Once upon a time, elections for the Moore County Board of Commissioners were vigorously contested affairs, but they really haven’t been for some time now.
Indeed, you need to go back to 2014 to find the last time a Democrat ran in the general election. Back then, Democrat Thomas Leen challenged Republican Jerry Daeke, who won by a 2-1 margin. Exit the Democrats.
In fact, even primary challenges among Republicans have been sporadic. In the last four years, we’ve had just two primary contests among Republicans. It’s almost more challenging to get elected to the county’s Soil and Water District.
For this year’s election, two seats are up for the board, but only one position is contested. Commissioners chairman Frank Quis faces no opposition. Republican incumbent Commissioner Louis Gregory is competing against Democrat and first-time candidate Ariadne DeGarr.
It might seem a pointless exercise to “endorse” a candidate for whom there is no competition, but we did not want to let this opportunity pass without acknowledging the strong first term Frank Quis has experienced.
Quis is a former Southern Pines mayor, and his time overseeing the town was marked by a steady, even-handed and fair-minded approach. Quis was a competent councilman and mayor and helped guide the town’s affairs in stable fashion.
In those respects, he has also governed as a county commissioner. Moore County has had its share of firebrands who would rather use their position and politics to rail against what they see as society’s ills. It’s not that Quis doesn’t care; he just knows the commissioners’ dais is not the place for that flash.
Earlier this year — before the coronavirus changed everything — Quis was faced with a call from some in the county to have commissioners speak out forcefully for the Second Amendment. The meeting room was packed, the audience thundered, but the commissioners in the end passed as innocuous a resolution as they could, unlike other counties that took the red-meat bait.
That’s Quis, who’d rather get meaningful things done than succumb to posturing. He’s more interested in working with others to ensure the county makes progress. We’re glad to see he’ll have another four years on the board to model his leadership style.
Gregory, retired from a career in law enforcement, faced no opponents four years ago. This year, he beat homebuilder Ron Jackson in the primary election and now faces newcomer Ariadne DeGarr.

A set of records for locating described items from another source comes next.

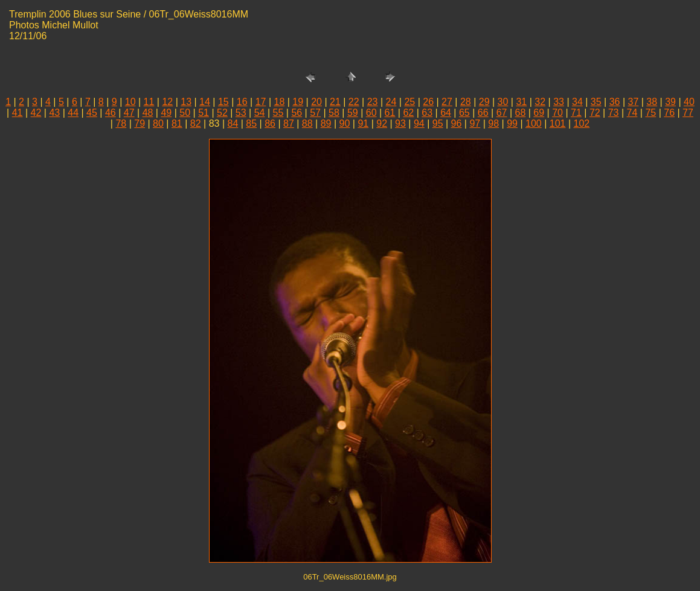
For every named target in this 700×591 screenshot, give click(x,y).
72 (595, 112)
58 (334, 112)
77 (688, 112)
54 (260, 112)
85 (251, 123)
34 (577, 101)
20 (316, 101)
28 (466, 101)
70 (557, 112)
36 (615, 101)
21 (335, 101)
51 (204, 112)
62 (408, 112)
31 (521, 101)
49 (166, 112)
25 (409, 101)
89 (326, 123)
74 (632, 112)
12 (167, 101)
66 (483, 112)
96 (457, 123)
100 (533, 123)
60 (371, 112)
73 (614, 112)
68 (521, 112)
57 (315, 112)
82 (196, 123)
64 (446, 112)
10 (130, 101)
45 (92, 112)
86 (270, 123)
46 (111, 112)
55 (278, 112)
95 (438, 123)
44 (73, 112)
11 (149, 101)
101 (557, 123)
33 (559, 101)
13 (186, 101)
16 (242, 101)
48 (148, 112)
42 (36, 112)
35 (596, 101)
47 (129, 112)
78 (121, 123)
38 (652, 101)
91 (363, 123)
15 (223, 101)
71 (576, 112)
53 (241, 112)
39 (670, 101)
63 (427, 112)
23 (373, 101)
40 (689, 101)
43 (54, 112)
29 (484, 101)
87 (289, 123)
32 (540, 101)
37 (634, 101)
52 (222, 112)
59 (353, 112)
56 (297, 112)
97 (475, 123)
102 (581, 123)
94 (419, 123)
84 (233, 123)
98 (493, 123)
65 (464, 112)
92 (382, 123)
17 (261, 101)
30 (503, 101)
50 (185, 112)
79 (140, 123)
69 (539, 112)
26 (428, 101)
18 (279, 101)
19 (298, 101)
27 (447, 101)
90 (345, 123)
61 (390, 112)
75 (650, 112)
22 (354, 101)
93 (400, 123)
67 (502, 112)
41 (18, 112)
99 (512, 123)
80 (158, 123)
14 (205, 101)
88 (307, 123)
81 (177, 123)
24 (391, 101)
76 (669, 112)
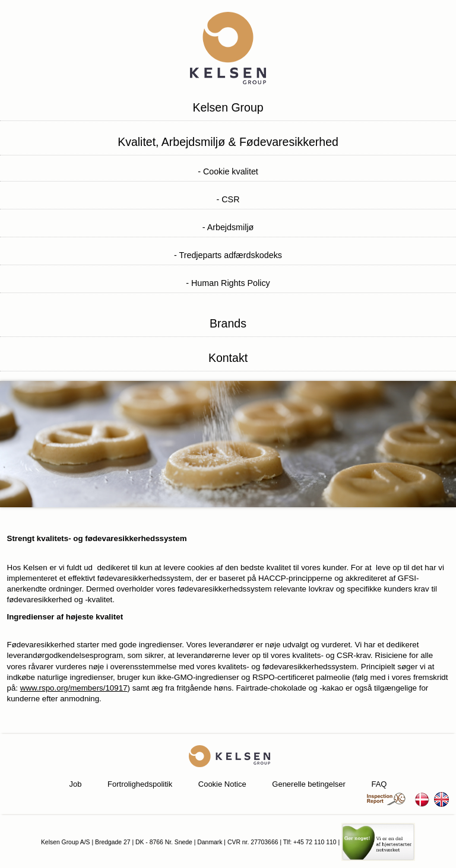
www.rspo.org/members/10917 (74, 688)
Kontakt (228, 358)
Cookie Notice (222, 784)
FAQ (379, 784)
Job (75, 784)
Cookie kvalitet (230, 171)
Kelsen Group (227, 107)
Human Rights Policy (230, 283)
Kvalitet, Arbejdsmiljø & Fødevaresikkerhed (228, 142)
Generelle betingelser (309, 784)
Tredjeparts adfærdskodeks (230, 255)
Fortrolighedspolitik (140, 784)
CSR (230, 199)
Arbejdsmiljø (230, 227)
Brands (228, 323)
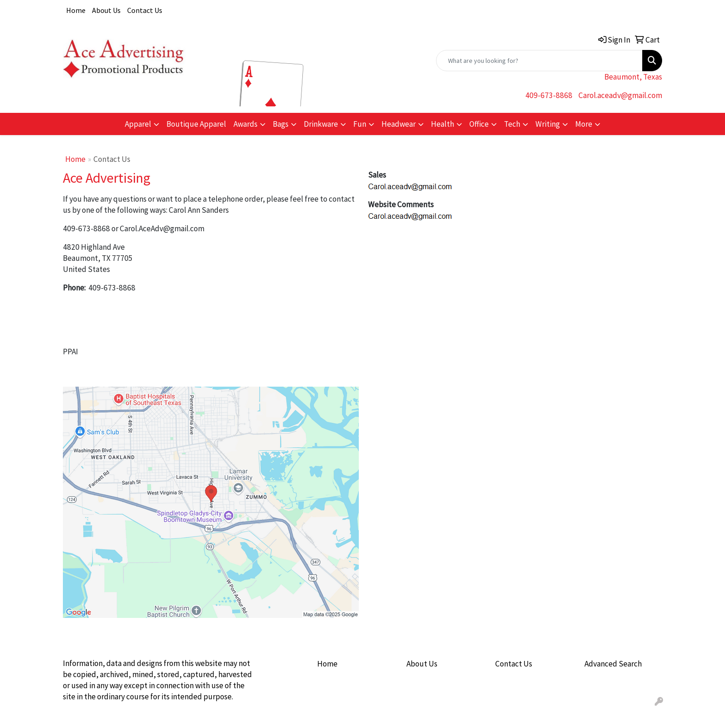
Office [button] (479, 124)
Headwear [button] (399, 124)
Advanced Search (613, 664)
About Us (106, 10)
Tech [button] (512, 124)
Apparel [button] (138, 124)
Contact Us (145, 10)
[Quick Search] (539, 61)
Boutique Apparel (196, 124)
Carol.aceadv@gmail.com (620, 95)
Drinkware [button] (321, 124)
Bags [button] (281, 124)
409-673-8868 (549, 95)
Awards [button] (246, 124)
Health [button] (442, 124)
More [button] (584, 124)
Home (76, 10)
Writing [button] (547, 124)
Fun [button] (360, 124)
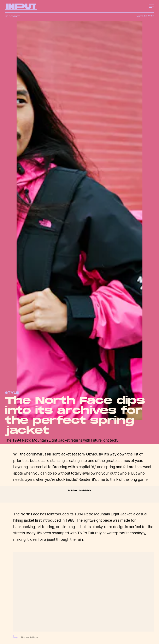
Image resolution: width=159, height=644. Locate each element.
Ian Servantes (12, 16)
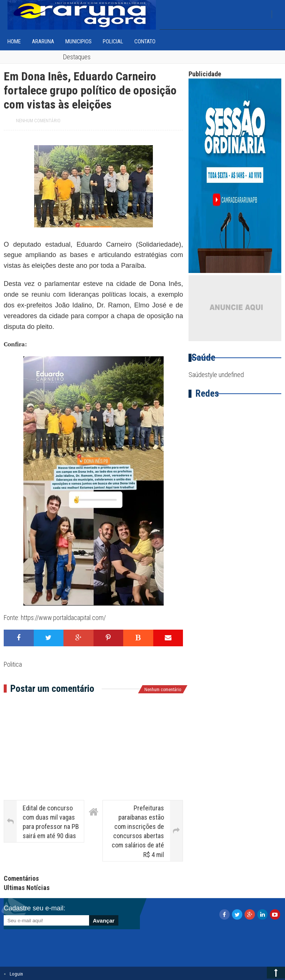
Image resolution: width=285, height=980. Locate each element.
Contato (145, 41)
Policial (113, 41)
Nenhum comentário (38, 121)
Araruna (43, 41)
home (14, 41)
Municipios (78, 41)
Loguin (16, 974)
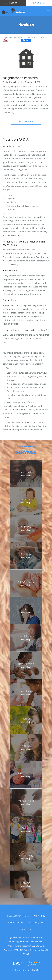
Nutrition (44, 37)
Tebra (38, 970)
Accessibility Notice (37, 923)
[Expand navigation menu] (48, 11)
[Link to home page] (23, 11)
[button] (26, 121)
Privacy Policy (39, 916)
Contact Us (26, 929)
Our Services (32, 37)
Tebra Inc (25, 916)
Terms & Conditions (15, 923)
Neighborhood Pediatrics (13, 37)
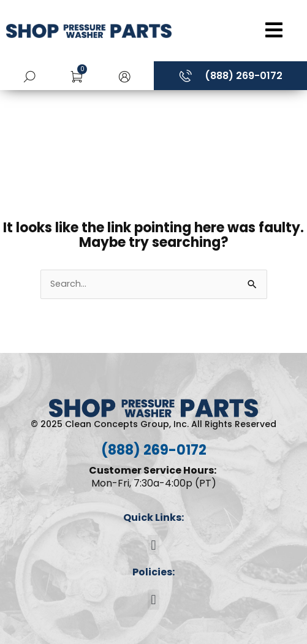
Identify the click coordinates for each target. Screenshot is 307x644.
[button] (124, 75)
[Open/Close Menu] (242, 30)
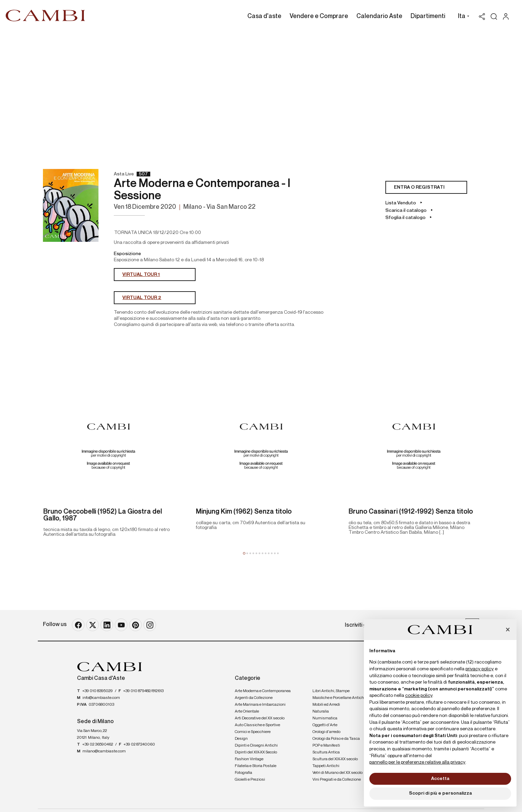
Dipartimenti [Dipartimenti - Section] (428, 16)
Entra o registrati (419, 187)
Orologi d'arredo (326, 732)
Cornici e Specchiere (252, 732)
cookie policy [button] (419, 696)
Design (241, 739)
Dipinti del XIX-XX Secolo (256, 752)
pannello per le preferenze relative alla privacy (417, 762)
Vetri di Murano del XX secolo (337, 773)
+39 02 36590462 (97, 745)
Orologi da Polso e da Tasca (336, 739)
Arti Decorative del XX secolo (260, 718)
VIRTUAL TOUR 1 (141, 275)
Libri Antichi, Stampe (331, 691)
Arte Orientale (247, 712)
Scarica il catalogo (406, 210)
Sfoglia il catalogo (406, 218)
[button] (462, 17)
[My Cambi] (507, 16)
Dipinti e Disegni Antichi (256, 746)
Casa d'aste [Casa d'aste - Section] (264, 16)
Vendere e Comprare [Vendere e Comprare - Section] (319, 16)
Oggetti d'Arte (325, 725)
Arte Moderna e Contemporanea (263, 691)
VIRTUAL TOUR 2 (142, 298)
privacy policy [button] (479, 669)
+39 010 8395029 (97, 691)
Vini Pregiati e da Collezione (337, 780)
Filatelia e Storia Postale (256, 766)
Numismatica (325, 718)
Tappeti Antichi (326, 766)
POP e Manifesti (326, 746)
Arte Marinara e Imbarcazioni (260, 705)
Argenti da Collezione (254, 698)
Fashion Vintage (249, 759)
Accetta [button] (440, 779)
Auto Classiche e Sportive (257, 725)
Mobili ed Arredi (326, 705)
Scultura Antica (326, 752)
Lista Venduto (401, 203)
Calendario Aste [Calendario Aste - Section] (379, 16)
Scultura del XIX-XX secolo (335, 759)
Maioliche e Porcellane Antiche (339, 698)
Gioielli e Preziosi (250, 780)
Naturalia (321, 712)
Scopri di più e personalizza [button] (440, 793)
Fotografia (243, 773)
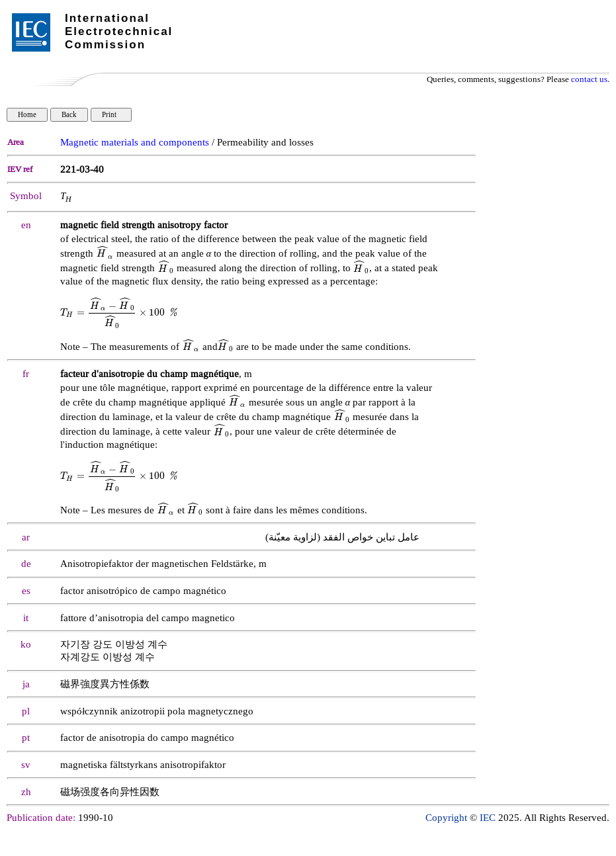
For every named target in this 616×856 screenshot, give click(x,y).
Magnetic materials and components (134, 142)
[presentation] (105, 253)
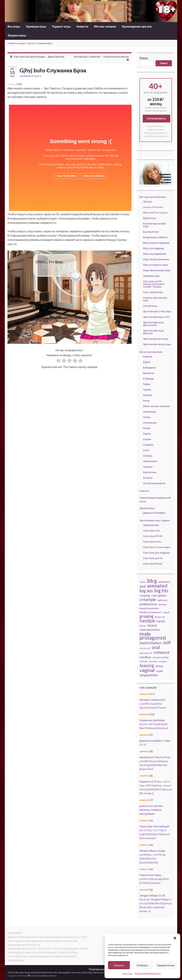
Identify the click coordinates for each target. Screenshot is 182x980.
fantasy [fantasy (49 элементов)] (163, 604)
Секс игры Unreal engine (157, 547)
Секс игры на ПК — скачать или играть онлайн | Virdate (154, 284)
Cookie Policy (128, 974)
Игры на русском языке (156, 259)
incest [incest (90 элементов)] (152, 625)
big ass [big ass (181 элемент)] (146, 590)
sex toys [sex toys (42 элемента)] (143, 661)
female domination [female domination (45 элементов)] (149, 608)
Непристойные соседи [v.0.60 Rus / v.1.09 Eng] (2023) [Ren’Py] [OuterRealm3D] (152, 856)
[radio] (58, 361)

There’s a lot to like about DeGarr. She is committed and passionate about being a voice for those who don’t see themselves reflected on the Board of Commissioners. That includes young people, people of color and those familiar with struggling at the margins. She’d advocate for better education funding and broader opportunities for economic development
Gregory also has a track record of advocacy, though in a style different from his opponent’s. Gregory was among the first commissioners to highlight the plight of conditions at several Moore County schools. He supported stop-gap funding to fix some of those problems and supported efforts to get a new school construction bond passed.
Gregory has also been a staunch advocate for the public during the coronavirus pandemic. He is the commissioners’ liaison to the Board of Health and has done a good job asking questions of the Moore County Health Department and its director, Robert Wittmann. Gregory’s persistent question of tactics and spending has helped turn that department into a stronger responder and communicator.
When it comes to spending tax dollars, Gregory is one of the first to make sure the public gets heard, but sometimes he overdoes it, like earlier this year on a routine contract to approve new computers for school children.
Gregory also sits on the statewide association of boards of commissioners and works to help lobbying efforts in Raleigh on the behalf of counties.
On balance, he’s been an effective commissioner and we endorse him for a second term.